> Instruções do exercício:
Prossiga o texto sobre a paz anunciada pelo Senhor ressuscitado e sobre Pedro em João 21, começando logo após a última frase apresentada.

> Texto citado:
______________________________
Isto, porém, era apenas uma saudação. Não era a pronunciação autoritativa de paz. Era como a palavra que o Senhor posteriormente colocou nos lábios dos Seus doze, ou melhor, dos setenta, em Lucas 10, ao enviá-los, pois Ele então lhes disse que, em qualquer casa em que entrassem, dissessem primeiro: “Paz seja nesta casa”. Esta era uma saudação, um voto de bem, a proclamação de boa vontade para com a casa, não uma pronunciação autoritativa de paz: esta, ao contrário, seguiria se constatado que o filho da paz estava ali.
Com a ressurreição do Senhor, porém, temos a outra coisa. “Paz seja convosco”, disse o Salvador ressuscitado aos Seus discípulos, assim retornando a eles – e quando disse isso, mostrou-lhes as mãos e o lado. Deu-lhes a ler o Seu título à paz. A paz era agora, não apenas desejada, mas pronunciada autoritativamente, transmitida a eles sob a garantia da cruz. Jesus agora lhes dava paz, porque Ele já a havia feito para eles. E esta é a paz que nós, que estamos nela, podemos testemunhar aos nossos companheiros pecadores. Não dizemos meramente, como os setenta comissionados, “Paz seja com esta casa”, como se a saudássemos ou lhe desejássemos o bem, mas proclamamos a paz segura, estabelecida e comprada, à qual os pecadores têm direito, no sangue da cruz.
Pedro em João 21
Não é tanto o senso do que éramos, quando em nossos pecados e não convertidos, mas a lembrança do que temos sido desde que conhecemos o Senhor, nossa frieza, nossas deficiências e nossos caminhos egoístas desde então, que interferem naquela plena e calorosa acolhida de Sua presença e da esperança de estarmos em breve com Ele, que deveríamos carregar. Mas tudo isso é legalista. Pertence à natureza. O argumento divino em Romanos 5 se opõe a isso (vs. 8-9). E Pedro, neste capítulo, ilustra uma repreensão a isso.
Muito do que havia em sua lembrança, como um santo, poderia tê-lo tornado um covarde, temendo a presença do Senhor. Mas ele não era covarde. Assim que ouviu que seu Mestre, embora negado por seus lábios mentirosos e profanos, estava na praia, ele se cobriu com seu manto de pescador e se lançou na água, para alcançá-Lo o mais rápido que pudesse. Pois, se ele tinha lembranças de si mesmo, também tinha conhecimento de seu Senhor; e este era o segredo de sua alma e a fonte de sua coragem.
______________________________
> Informações fornecidas:

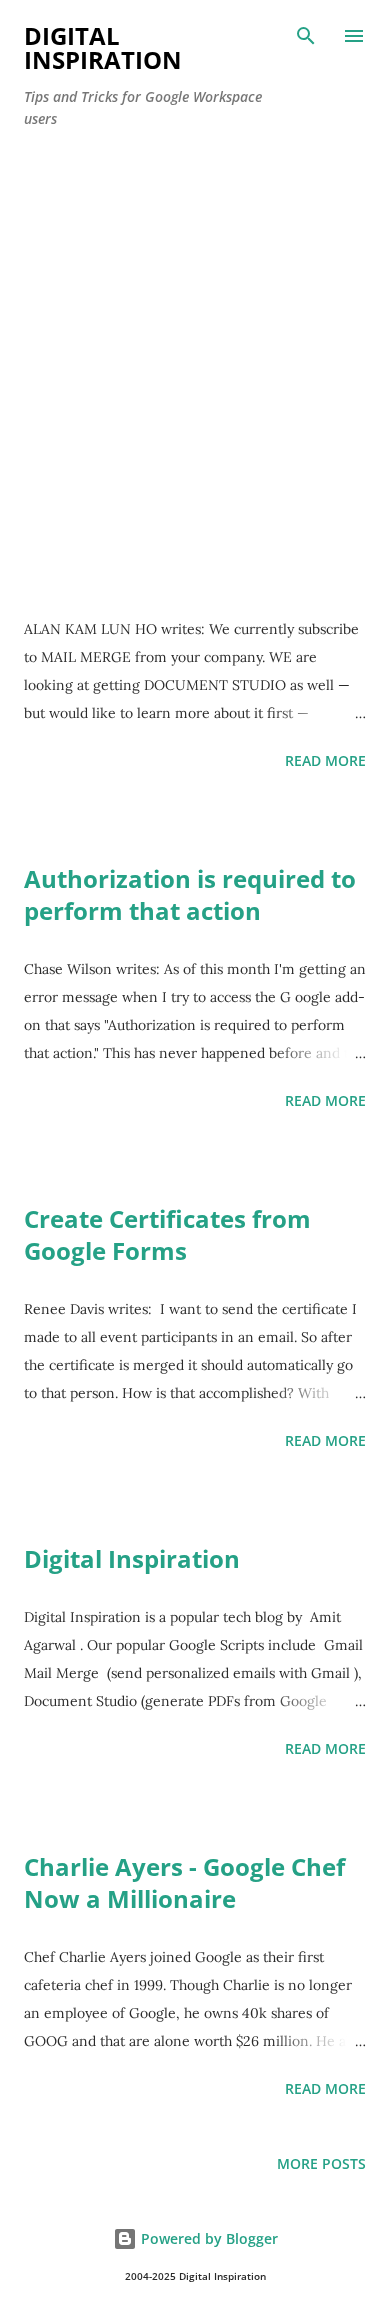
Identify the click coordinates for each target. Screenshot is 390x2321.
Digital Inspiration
______________________________
> Resposta da tarefa:
Se Pedro fosse ignorante quanto a Cristo, ou O conhecesse simplesmente segundo os ditames da natureza, da carne e do sangue, teria fugido com medo; se O conhecesse apenas parcialmente, teria tido seus medos e suspeitas, e permitido que seus companheiros no barco alcançassem o Senhor antes dele, para que pudessem ser uma espécie de véu para quebrar a força de Sua presença em seu espírito. Mas Pedro conhecia bem a Cristo. Ele O conhecia em amor – e, portanto, não fugiu, nem se escondeu atrás de seus companheiros, mas encontrou Sua presença individualmente[1].
[1] Tal era o conhecimento de Adão sobre o Senhor Deus, quando ele saiu de seu esconderijo culpado em Gênesis 3 — com esta diferença: Adão o fez como um pecador, sob uma revelação do evangelho; Pedro, como um santo, sob o conhecimento do Senhor.
Pedro conhecia o Senhor. Isso era tudo para ele. Com certeza era. E ele, mesmo morto, ainda nos fala. Ele diz: “Apega-te, pois, a Ele, e tem paz”, como falam todas as Escrituras.
E assim, posso dizer, Maria Madalena do capítulo anterior, João 20, agiu com base no mesmo conhecimento de seu Senhor. Pois, pecadora como era, ela havia sido apresentada a Ele em seus pecados, sim, e por seus pecados, tendo tido sete demônios expulsos por Ele; e agora ela fala como se tivesse o direito de reivindicá-Lo e tomá-Lo inteiramente para si. “Dize-me”, disse ela, como se fosse o jardineiro, “onde O puseste, e eu O levarei”. Ele era todo dela.
Que afeição preciosa! Que percepção de nosso título a Ele! Como deveria ser assim com cada um de nós; cada um de nós conhecendo nossa própria reivindicação e direito pessoal e individual a um Cristo completo em toda a Sua plenitude, nosso título a Ele mesmo!
E é a fé, e somente a fé, que faz isso. Pois a fé nos dá conhecimento d’Ele, a consciência, nos dá conhecimento de nós mesmos. Esta última nos torna covardes – e com razão; a outra nos dá uma santa e feliz ousadia. A consciência já havia lançado Pedro em uma jornada, quando ele saiu da casa do sumo sacerdote e, lá fora, envergonhado e solitário, chorou amargamente. A fé o lançou nesta presente jornada, quando ele deixou o barco para alcançar seu Senhor na praia. Nem o senso moral do homem, nem sua mente religiosa, nem um pensamento geral de misericórdia teriam sido capazes de colocá-lo em tal jornada. Era a fé – o conhecimento de Cristo em amor – e isso é fé. Fé em Deus, não como Juiz, mas como Salvador, é fé – fé n’Ele como dando, não como ordenando ou exigindo. A consciência pode agir, e de fato age, como a segurança da comunhão com Deus – pois não podemos, nem ousamos, caminhar com Ele, exceto em companhia de seu testemunho – mas a comunhão nunca é o poder ou a medida da fé. A comunhão deve ser fruto da fé, que toma o conhecimento de Deus segundo Sua revelação de Si mesmo em graça e salvação.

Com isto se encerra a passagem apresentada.